Excerpted passage »
--------------------------------------------------
The Washington Times - April 17, 2009, 11:23AM


So the Tea Party protests seemed to have been a success despite some concerted efforts to attack them. With more than a quarter-million participants and a message sent so clearly to the Obama administration, President Obama couldn’t even bring himself to utter the words “tea party,” on Tax Day.

The true test of course will come in the “what’s next.” Determining just what has been accomplished and whether the outcry translates into action on the part of the government and constituents. In the meantime there will be much bantering about what did and didn’t work, do-overs and disasters. Much of that  is already taking place. In fact, one certain disaster that likely won’t get a do-over is how some in the mainstream media portrayed the protesters. In a word — shameful.

As someone who has spent the better part of my adult life, 14 years, as journalist — I was appalled at how one now infamous CNN correspondent ridiculed and antagonized the very people she was charged with “objectively” covering. I don’t care how you actually feel about who or what your assignment is, it’s not your job as a reporter to inject yourself and provide your own personal walking commentary. The point is to report and let the viewer decide. I learned that in Journalism 101 and adhered to it my entire career as a reporter. Now, speaking as a partisan commentator, I can say the whole ordeal was way too patronizing and partisan even for my taste.
--------------------------------------------------
Information supplied »
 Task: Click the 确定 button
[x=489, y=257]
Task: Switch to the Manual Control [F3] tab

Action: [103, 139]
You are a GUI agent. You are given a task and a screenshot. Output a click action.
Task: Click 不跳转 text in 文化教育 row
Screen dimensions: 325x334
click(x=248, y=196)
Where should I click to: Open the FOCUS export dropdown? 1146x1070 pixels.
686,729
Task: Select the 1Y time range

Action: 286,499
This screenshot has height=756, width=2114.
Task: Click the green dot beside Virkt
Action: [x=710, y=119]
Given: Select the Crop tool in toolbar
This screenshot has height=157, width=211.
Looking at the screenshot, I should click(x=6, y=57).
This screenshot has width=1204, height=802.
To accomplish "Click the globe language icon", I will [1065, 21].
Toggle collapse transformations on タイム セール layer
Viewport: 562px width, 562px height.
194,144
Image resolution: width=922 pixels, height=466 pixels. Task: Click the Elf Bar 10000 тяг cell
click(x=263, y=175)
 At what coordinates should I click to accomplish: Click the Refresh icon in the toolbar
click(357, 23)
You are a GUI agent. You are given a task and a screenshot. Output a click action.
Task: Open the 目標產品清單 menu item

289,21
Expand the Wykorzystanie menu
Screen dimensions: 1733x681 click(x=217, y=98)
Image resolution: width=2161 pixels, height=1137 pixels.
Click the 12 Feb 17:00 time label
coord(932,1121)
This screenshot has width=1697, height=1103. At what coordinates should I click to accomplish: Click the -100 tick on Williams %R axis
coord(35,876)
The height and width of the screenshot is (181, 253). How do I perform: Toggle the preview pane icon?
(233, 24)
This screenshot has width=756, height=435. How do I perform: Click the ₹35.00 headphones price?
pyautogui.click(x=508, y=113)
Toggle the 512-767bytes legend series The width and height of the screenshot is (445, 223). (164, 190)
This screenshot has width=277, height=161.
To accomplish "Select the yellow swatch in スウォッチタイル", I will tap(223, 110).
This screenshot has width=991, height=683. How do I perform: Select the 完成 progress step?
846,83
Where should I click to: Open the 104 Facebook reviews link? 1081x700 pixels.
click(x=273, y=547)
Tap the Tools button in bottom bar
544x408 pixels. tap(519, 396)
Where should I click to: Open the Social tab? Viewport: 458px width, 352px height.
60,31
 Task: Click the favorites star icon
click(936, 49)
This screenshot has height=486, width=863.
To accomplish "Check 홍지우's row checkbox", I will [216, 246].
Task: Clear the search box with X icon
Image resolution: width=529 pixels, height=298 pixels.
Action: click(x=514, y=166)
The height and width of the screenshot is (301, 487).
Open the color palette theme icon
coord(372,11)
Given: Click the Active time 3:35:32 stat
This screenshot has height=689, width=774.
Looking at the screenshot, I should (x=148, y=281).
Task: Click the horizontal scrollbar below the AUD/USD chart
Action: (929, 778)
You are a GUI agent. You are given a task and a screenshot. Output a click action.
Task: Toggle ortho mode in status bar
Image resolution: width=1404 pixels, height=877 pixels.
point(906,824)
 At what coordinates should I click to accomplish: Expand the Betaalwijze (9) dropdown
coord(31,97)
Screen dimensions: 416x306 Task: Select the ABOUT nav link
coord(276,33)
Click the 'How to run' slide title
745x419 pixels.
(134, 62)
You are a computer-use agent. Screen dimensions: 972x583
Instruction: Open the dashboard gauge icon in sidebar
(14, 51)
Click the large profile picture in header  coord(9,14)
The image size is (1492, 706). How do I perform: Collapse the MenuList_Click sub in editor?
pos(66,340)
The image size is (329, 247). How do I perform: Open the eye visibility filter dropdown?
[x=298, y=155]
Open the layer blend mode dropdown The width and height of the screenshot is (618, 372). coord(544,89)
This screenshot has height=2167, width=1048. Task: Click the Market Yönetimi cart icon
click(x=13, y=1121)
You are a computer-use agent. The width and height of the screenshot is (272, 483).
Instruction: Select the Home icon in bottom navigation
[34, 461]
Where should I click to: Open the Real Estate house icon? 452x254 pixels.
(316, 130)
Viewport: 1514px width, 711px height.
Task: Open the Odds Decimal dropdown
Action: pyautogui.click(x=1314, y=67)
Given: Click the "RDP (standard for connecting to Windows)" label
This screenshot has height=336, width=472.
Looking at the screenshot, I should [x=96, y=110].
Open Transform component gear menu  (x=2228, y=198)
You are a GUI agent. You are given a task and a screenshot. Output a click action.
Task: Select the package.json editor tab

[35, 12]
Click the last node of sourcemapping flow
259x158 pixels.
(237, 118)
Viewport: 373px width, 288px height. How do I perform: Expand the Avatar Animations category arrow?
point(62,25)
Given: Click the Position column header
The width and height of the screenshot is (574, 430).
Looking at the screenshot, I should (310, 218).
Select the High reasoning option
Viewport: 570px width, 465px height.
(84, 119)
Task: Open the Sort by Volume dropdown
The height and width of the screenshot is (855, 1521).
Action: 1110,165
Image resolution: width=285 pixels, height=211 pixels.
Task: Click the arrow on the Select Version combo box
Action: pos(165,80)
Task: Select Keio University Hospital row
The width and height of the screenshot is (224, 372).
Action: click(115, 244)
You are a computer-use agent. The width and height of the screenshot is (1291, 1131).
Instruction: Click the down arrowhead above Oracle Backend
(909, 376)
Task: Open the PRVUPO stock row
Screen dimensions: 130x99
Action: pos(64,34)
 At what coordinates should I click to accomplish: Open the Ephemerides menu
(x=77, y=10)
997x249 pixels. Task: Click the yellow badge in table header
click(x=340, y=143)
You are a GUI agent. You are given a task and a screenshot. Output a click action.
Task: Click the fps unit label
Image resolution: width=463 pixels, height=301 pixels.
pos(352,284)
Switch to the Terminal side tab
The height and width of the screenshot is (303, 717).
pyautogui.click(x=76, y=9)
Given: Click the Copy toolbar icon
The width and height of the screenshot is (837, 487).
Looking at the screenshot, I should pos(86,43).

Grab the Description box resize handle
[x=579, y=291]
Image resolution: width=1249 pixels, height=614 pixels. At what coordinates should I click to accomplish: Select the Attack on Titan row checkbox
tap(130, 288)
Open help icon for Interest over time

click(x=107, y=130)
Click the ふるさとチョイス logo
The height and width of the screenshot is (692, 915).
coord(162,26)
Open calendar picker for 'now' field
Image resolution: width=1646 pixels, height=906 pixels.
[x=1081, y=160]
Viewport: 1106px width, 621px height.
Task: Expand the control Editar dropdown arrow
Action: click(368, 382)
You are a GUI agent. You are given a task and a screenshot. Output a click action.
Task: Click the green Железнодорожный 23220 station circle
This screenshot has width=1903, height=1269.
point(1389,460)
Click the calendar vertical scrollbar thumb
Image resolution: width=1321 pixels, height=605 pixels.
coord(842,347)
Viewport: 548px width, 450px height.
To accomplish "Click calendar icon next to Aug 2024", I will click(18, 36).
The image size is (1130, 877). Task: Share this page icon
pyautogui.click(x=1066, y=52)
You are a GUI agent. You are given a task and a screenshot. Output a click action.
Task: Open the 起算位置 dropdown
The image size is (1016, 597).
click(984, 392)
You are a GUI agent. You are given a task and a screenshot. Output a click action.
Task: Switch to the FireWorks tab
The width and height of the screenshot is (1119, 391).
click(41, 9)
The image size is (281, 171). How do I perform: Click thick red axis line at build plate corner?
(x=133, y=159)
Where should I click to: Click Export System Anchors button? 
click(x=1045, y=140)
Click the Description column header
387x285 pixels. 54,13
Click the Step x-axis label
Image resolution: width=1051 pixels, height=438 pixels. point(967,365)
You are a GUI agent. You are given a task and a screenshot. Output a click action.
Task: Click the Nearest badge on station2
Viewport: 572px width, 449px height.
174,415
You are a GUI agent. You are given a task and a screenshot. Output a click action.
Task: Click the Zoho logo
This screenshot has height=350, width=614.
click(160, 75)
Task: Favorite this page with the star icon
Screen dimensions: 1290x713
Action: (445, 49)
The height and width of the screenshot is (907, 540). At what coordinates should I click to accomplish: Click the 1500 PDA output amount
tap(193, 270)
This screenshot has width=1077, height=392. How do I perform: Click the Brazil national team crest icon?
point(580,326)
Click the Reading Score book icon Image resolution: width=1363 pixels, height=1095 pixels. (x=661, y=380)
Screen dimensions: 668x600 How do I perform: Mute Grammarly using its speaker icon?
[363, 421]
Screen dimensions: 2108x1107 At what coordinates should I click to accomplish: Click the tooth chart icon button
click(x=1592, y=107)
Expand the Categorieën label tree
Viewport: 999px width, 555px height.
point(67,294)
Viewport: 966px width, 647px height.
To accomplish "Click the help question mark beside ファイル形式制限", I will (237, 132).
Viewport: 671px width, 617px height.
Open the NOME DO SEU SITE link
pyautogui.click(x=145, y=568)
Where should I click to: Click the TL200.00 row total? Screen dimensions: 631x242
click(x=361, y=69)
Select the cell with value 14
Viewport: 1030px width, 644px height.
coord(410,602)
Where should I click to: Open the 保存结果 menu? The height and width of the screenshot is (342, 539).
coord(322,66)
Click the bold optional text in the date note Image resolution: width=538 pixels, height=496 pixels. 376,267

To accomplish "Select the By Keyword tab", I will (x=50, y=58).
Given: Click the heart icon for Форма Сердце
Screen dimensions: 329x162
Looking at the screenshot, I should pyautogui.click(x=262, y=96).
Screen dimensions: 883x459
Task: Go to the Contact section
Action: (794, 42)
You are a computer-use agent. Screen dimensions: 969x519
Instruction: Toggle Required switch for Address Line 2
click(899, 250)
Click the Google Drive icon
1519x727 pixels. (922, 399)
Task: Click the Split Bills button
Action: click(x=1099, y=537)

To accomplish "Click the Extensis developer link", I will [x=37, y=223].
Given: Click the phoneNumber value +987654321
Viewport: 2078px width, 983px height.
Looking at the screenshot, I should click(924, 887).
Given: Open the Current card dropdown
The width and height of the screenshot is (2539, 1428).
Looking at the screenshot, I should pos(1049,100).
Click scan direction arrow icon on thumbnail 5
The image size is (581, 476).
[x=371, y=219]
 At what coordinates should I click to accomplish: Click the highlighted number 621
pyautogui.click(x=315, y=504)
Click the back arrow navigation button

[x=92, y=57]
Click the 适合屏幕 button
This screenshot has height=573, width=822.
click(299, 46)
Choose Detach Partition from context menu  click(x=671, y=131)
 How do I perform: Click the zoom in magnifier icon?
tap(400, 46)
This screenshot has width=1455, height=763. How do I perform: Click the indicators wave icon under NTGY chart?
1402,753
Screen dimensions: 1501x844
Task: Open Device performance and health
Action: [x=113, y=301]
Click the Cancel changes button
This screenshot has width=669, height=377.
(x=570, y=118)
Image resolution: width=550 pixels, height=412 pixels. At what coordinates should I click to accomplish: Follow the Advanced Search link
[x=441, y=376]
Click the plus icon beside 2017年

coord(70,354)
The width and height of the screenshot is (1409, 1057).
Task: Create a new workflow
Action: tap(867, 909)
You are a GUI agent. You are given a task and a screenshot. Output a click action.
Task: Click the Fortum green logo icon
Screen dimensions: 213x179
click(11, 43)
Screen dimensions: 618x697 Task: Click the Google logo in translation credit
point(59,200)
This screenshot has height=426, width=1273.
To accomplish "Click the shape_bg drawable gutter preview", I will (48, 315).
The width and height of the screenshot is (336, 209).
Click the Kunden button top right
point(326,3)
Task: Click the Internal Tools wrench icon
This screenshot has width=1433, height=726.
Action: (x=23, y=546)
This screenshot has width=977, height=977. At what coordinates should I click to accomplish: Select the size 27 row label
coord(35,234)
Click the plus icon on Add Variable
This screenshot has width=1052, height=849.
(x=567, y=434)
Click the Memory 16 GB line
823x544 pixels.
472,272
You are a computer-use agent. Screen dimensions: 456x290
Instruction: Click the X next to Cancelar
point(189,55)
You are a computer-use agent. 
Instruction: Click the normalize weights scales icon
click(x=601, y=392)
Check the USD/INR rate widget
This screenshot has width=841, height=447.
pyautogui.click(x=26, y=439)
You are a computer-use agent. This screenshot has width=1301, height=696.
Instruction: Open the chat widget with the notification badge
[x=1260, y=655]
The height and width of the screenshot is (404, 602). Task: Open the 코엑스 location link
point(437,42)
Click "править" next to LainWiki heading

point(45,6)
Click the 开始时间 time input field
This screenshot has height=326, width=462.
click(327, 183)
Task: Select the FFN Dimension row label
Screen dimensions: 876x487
--------------------------------------------------
List of tasks »
• A. Please copy everything in the Tea Party column from "As someone who" down to "for my taste.", swapping "CNN" for "cable news".
• B. According to the Tea Party column, how many people took part in the protests?
The rows aren't needed for this.

Written answers »
• A.
As someone who has spent the better part of my adult life, 14 years, as journalist — I was appalled at how one now infamous cable news correspondent ridiculed and antagonized the very people she was charged with “objectively” covering. I don’t care how you actually feel about who or what your assignment is, it’s not your job as a reporter to inject yourself and provide your own personal walking commentary. The point is to report and let the viewer decide. I learned that in Journalism 101 and adhered to it my entire career as a reporter. Now, speaking as a partisan commentator, I can say the whole ordeal was way too patronizing and partisan even for my taste.

• B. More than a quarter-million.